1. Field of the Invention
The present invention concerns detection of response to nociceptive pain. This invention particularly concerns an automated model for screening anti-nociceptive agents by detecting and measuring a flinch response in an animal whose extremity has been subjected to an irritant such as formalin.
2. Description of the Prior Art
The escape response or agitation evoked by a transient, strong stimulus attests to there being a close relationship between stimulus intensity, peripheral afferent discharge and magnitude of the pain state as defined by response latency and magnitude. There are situations, however, in which the magnitude of the response to pain may exceed what would normally be anticipated given the magnitude of the physical stimulus and the afferent traffic generated by that stimulus (31, 45, 47).
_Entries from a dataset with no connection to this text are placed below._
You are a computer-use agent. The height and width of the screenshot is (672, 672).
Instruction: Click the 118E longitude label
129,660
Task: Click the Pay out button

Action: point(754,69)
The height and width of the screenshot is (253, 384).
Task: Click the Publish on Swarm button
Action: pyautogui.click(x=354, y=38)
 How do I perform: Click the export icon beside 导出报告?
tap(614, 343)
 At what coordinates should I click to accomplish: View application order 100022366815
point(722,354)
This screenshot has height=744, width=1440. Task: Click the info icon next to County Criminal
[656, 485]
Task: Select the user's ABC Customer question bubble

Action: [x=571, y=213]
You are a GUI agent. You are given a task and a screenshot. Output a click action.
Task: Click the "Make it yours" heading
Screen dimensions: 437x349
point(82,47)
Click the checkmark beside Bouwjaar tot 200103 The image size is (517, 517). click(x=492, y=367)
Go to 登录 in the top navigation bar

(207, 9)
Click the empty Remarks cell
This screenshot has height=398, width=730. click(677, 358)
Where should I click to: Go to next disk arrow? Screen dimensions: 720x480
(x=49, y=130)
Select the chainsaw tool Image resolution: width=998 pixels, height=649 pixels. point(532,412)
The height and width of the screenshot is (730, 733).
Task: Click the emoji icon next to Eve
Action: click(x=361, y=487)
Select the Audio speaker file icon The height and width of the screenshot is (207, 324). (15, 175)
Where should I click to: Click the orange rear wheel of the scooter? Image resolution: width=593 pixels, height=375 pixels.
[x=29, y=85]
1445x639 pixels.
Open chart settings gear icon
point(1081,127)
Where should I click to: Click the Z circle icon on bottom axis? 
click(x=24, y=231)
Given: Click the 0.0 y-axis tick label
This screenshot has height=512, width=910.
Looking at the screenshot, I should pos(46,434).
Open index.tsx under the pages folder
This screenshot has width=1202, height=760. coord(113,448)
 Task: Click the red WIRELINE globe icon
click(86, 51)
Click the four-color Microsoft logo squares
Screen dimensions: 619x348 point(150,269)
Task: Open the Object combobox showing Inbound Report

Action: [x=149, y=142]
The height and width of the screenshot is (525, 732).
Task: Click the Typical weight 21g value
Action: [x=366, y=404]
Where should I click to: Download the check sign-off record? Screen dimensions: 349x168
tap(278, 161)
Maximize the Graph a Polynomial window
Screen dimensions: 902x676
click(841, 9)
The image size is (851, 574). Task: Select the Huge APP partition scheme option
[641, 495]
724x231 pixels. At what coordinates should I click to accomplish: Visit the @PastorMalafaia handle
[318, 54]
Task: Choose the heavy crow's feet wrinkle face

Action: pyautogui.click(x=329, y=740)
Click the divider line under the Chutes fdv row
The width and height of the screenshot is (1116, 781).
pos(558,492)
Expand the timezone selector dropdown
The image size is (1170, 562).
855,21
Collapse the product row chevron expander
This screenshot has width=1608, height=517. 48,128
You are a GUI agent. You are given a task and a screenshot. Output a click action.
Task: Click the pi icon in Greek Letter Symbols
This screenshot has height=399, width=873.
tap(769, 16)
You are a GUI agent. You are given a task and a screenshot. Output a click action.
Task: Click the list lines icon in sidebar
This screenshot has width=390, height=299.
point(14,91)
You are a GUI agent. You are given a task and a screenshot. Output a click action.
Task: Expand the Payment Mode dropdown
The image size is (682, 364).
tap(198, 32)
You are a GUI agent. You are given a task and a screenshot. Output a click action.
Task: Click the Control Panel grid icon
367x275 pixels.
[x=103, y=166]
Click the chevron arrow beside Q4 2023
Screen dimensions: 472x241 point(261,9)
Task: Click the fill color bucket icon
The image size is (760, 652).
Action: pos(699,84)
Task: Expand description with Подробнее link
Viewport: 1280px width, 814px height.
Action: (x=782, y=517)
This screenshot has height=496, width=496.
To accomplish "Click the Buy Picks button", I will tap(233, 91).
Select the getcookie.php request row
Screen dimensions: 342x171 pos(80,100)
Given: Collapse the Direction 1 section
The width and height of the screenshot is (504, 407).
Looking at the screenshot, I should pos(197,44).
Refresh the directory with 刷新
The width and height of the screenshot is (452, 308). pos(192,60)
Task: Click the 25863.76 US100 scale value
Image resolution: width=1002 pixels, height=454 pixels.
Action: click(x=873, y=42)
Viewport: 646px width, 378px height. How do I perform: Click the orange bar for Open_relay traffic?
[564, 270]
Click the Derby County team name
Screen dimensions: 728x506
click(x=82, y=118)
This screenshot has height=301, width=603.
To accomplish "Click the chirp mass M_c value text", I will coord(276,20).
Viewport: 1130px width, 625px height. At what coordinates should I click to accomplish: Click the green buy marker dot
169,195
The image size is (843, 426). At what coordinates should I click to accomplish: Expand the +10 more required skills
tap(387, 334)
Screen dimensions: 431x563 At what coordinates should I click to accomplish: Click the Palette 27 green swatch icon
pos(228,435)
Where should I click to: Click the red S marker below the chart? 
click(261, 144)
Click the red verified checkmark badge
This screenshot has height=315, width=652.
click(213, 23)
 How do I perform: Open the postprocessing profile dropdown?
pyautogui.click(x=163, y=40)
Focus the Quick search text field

These situations are loosely considered as reflecting a state of hyperalgesia, possibly arising from sensitization of the peripheral terminal and/or a central facilitation.
Several preclinical models have been developed that may reflect the significance played by such facilitation on behavior. The common characteristic found in these models is the injury that is induced and its causing of the sensory axon to produce a persistent discharge. A frequently used method of producing injury in the rat is the subcutaneous injection of a small volume of irritant such as formalin into its hind paw. Typically, after the formalin injection, the rat displays a biphasic (Phase I and Phase II) incidence of flinching (rapid paw shaking) and licking of the injected paw (18, 42, 43). The behavioral syndrome produced by the injection of formalin into the paw has been widely used to define the pharmacology of systems that regulate facilitated processing. The “formalin test” has evolved into a widely used tool in the screening of analgesic and anti-hyperalgesic drugs (45).
An important limitation of this behavioral model is its labor-intensive nature regarding data collection and the time required to train observers in its reliable implementation. Several automated systems have been proposed to facilitate data collection. One approach has been to employ strain gauges to measure mass movements of a rat in a confined cylindrical cage (21). A second model involves a video system that employs a pattern recognition algorithm (22). Though of merit, these approaches are limited in that each only indirectly measure movement of the injected paw. Therefore, there is a need for an approach that directly measures movement.
This invention addresses this limitation by presenting a system that assesses only the movement of the injected paw. As described below, this approach involves placing a metal band on the injected paw and detecting the movement of that band with a localized low strength sinusoidal electromagnetic field.